Tunable Worker Pools

New in version 3008.0.

The Salt Master dispatches every minion and API request to an MWorker process. Historically all workers belong to a single pool sized by worker_threads, which means a single slow or expensive command can occupy every worker and delay time-critical work such as authentication or job publication.

Tunable worker pools let you partition the master's MWorkers into any number of named pools and route specific commands to specific pools. This gives you transport-agnostic, in-master Quality of Service without running a separate master per workload.

When to use worker pools

Worker pools solve problems that surface as minion starvation or authentication timeouts under load:

  • A handful of minions run long state applies that hold MWorkers for minutes at a time, blocking every other minion's returns and _auth requests behind them.

  • Runner or wheel calls issued from an orchestration engine or the salt-api compete for workers with minion traffic.

  • A noisy subset of minions (heavy returners, peer publish, beacons) needs to be isolated so it can't crowd out the rest of the fleet.

When pools are enabled, incoming requests are classified by their cmd field and dispatched to the pool that owns that command. Each pool has its own IPC RequestServer and its own MWorker processes, so work in one pool cannot block work in another.

Pools are a drop-in replacement for worker_threads. A master with the default configuration uses a single "default" pool with five workers and a catchall of * — byte-for-byte equivalent to the legacy single-pool behavior.

Quick start

The default configuration requires no changes and matches the legacy behavior exactly. To carve a dedicated pool off for authentication, for example, add the following to /etc/salt/master:

worker_pools:
  auth:
    worker_count: 2
    commands:
      - _auth
  default:
    worker_count: 5
    commands:
      - "*"

With that configuration the master starts two pools:

  • auth — two MWorkers that only ever handle _auth requests.

  • default — five MWorkers that handle every other command (thanks to the catchall *).
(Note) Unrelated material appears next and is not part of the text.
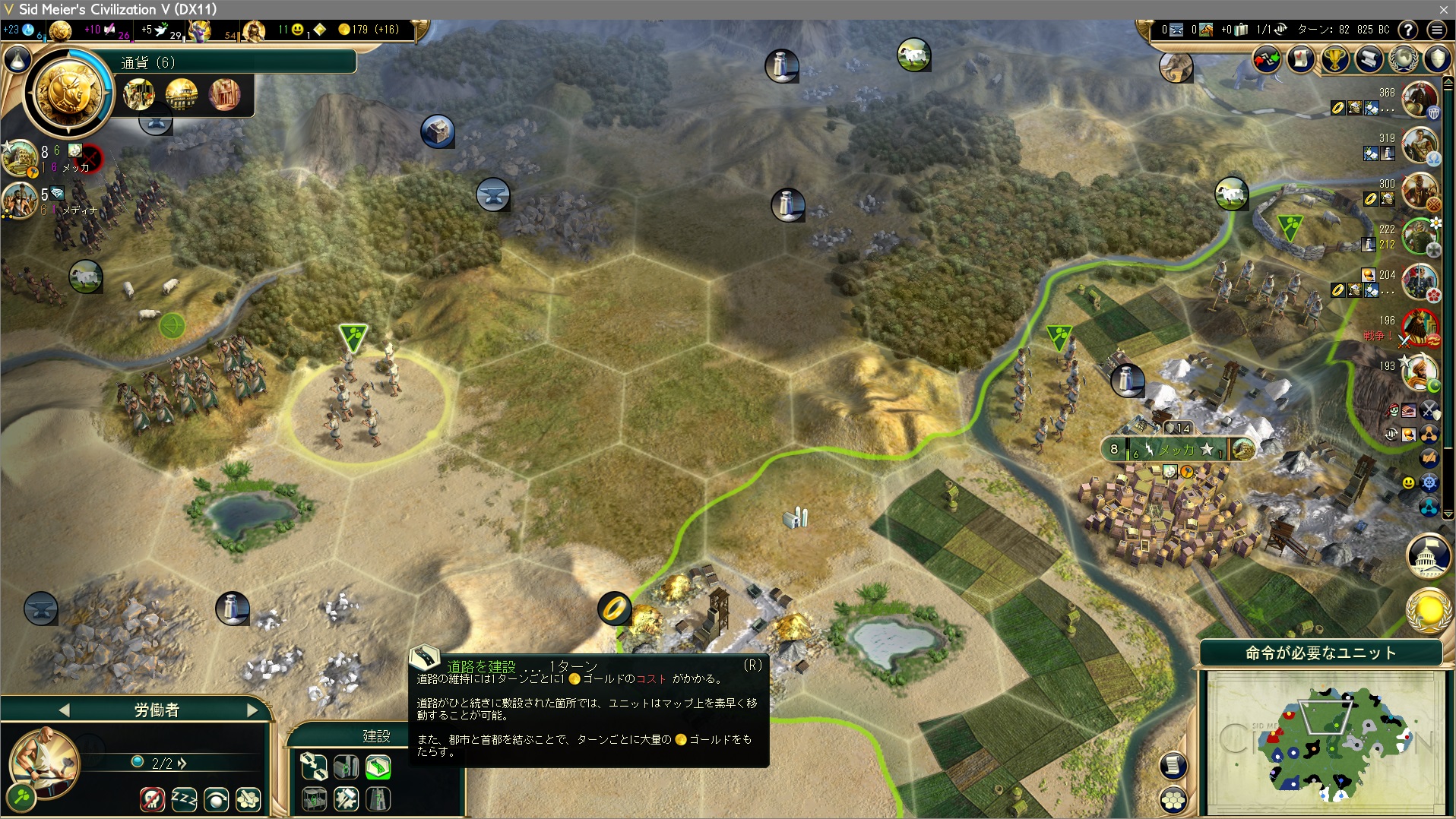Automate the worker with the hex tiles icon
The width and height of the screenshot is (1456, 819).
point(248,798)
Because _auth now has a dedicated pool it can never be starved by long-running _return or _minion_event traffic in the default pool.

Configuration reference

Worker pools are controlled by two master options:

See the master configuration reference for the authoritative description of each option.

Per-pool settings

Each entry under worker_pools is a pool definition with the following keys:

worker_count (integer, required)

The number of MWorker processes to start for the pool. Must be >= 1.

commands (list of strings, required)

The commands routed to this pool. Each entry is matched against the cmd field of the incoming payload.
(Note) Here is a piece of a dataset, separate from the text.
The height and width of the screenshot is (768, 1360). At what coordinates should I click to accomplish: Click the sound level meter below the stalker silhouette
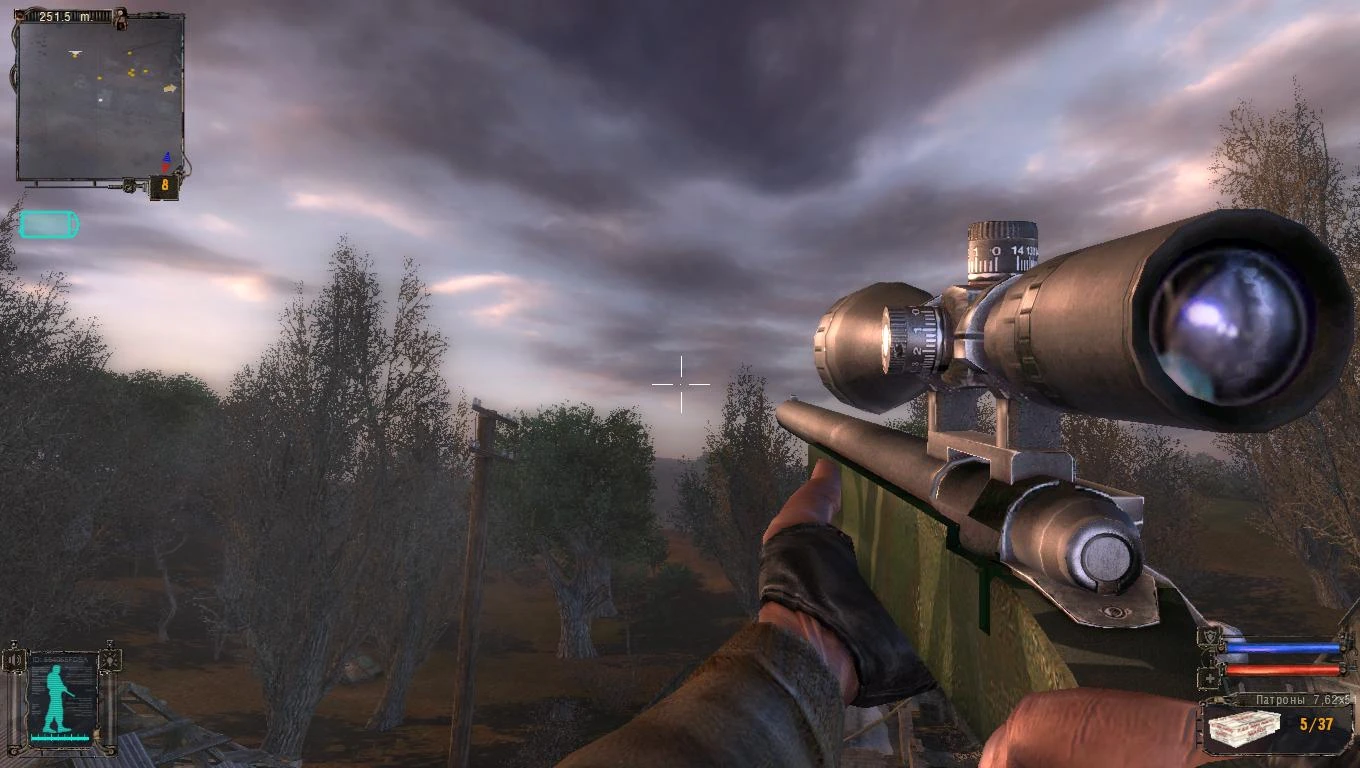click(60, 737)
  • An exact string (for example _auth or _return) matches a single command.

  • A single "*" entry makes the pool a catchall that receives every command no other pool has claimed.

A command must be mapped to at most one pool. Exactly one pool must use the "*" catchall entry so every command has a routing destination.

The catchall pool

Every configuration must have a fallback for commands that are not explicitly mapped. Designate one pool as the catchall by giving it commands: ["*"] (or by including "*" alongside explicit commands).

The master refuses to start if no pool provides a catchall, or if multiple pools declare one.

Backward compatibility with worker_threads

If worker_pools is not set but worker_threads is, the master automatically builds a single catchall pool with worker_count == worker_threads. Existing configurations therefore keep working without any changes.

To disable pooling entirely and use the old single-queue MWorker model, set worker_pools_enabled: False. This is primarily useful for debugging or for transports that do not yet support pooled routing natively.

Worked examples

Isolate authentication

The most common use case: guarantee _auth is never blocked behind slow minion returns.

worker_pools:
  auth:
    worker_count: 2
    commands:
      - _auth
  default:
    worker_count: 8
    commands:
      - "*"

Separate minion returns, peer publish, and the rest

Large deployments frequently want to isolate high-volume return traffic from the authentication and publish paths:

worker_pools:
  auth:
    worker_count: 2
    commands:
      - _auth
  returns:
    worker_count: 10
    commands:
      - _return
      - _syndic_return
  peer:
    worker_count: 4
    commands:
      - _minion_event
      - _master_tops
  default:
    worker_count: 4
    commands:
      - "*"

Architecture

When worker_pools_enabled is True (the default) the master wraps its external transport in a PoolRoutingChannel:

External transport (4506)
        │
        ▼
PoolRoutingChannel
        │  route by payload['load']['cmd']
        ▼
Per-pool IPC RequestServer  ─► MWorker-<pool>-0
                             ─► MWorker-<pool>-1
                             ─► ...

The routing channel inspects the cmd field of each incoming request (decrypting first where required) and forwards the original payload over an IPC channel to the target pool's RequestServer, which in turn dispatches it to one of its MWorkers. Each pool has its own IPC socket (or TCP port in ipc_mode: tcp deployments), so backpressure and workload in one pool stays local to that pool.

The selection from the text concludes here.